### The data

- Opening Delimiter -

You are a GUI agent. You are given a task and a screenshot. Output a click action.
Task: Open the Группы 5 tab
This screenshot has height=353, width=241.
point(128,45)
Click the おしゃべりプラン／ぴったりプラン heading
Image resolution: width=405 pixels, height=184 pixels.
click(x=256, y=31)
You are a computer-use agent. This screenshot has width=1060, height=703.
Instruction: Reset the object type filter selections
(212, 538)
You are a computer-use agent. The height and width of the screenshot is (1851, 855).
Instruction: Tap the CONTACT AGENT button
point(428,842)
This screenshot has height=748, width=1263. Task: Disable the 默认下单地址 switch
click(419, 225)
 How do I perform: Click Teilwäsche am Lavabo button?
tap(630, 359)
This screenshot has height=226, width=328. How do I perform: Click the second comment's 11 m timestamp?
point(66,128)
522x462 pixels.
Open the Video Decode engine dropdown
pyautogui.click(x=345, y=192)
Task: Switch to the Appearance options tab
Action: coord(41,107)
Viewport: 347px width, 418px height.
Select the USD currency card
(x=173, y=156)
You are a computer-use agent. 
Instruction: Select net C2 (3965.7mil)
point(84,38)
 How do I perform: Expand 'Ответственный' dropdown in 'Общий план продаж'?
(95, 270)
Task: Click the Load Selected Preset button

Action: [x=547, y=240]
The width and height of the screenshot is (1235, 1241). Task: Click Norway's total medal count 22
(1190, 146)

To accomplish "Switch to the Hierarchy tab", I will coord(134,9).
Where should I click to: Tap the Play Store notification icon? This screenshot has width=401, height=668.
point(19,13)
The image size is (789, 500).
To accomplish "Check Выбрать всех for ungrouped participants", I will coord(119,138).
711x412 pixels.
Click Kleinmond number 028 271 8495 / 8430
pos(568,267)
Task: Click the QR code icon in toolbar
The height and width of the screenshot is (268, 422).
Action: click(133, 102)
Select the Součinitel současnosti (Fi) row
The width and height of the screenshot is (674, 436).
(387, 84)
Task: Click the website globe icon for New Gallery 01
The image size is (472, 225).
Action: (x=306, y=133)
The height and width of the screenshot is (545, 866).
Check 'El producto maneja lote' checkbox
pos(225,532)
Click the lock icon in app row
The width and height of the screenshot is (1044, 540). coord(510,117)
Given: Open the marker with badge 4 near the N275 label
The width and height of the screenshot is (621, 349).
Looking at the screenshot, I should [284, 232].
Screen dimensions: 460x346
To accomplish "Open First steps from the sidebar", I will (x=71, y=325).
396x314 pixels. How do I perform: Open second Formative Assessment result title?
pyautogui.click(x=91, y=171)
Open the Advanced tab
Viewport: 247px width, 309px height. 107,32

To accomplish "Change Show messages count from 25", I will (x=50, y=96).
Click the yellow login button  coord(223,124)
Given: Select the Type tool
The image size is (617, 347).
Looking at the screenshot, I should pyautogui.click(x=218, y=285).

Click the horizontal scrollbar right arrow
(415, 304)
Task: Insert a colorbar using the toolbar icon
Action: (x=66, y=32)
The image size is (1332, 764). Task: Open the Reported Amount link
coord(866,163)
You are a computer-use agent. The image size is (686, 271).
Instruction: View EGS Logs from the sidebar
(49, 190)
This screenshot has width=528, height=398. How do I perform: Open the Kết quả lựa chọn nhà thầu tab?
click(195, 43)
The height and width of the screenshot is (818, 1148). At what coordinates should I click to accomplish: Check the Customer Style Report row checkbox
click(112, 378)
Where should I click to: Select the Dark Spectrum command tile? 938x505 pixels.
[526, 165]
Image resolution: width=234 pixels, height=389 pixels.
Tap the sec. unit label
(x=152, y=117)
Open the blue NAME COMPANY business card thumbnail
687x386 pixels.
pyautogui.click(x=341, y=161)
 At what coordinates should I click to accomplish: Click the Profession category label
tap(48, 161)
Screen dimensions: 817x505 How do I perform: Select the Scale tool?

- Closing Delimiter -

### What you are asked to do
All lines from the one that holds "Where should I click to: Select" through the end of the records are to be returned exactly, including both boundary lines, and no others.

### Expected answer
Where should I click to: Select the Dark Spectrum command tile? 938x505 pixels.
[526, 165]
Image resolution: width=234 pixels, height=389 pixels.
Tap the sec. unit label
(x=152, y=117)
Open the blue NAME COMPANY business card thumbnail
687x386 pixels.
pyautogui.click(x=341, y=161)
 At what coordinates should I click to accomplish: Click the Profession category label
tap(48, 161)
Screen dimensions: 817x505 How do I perform: Select the Scale tool?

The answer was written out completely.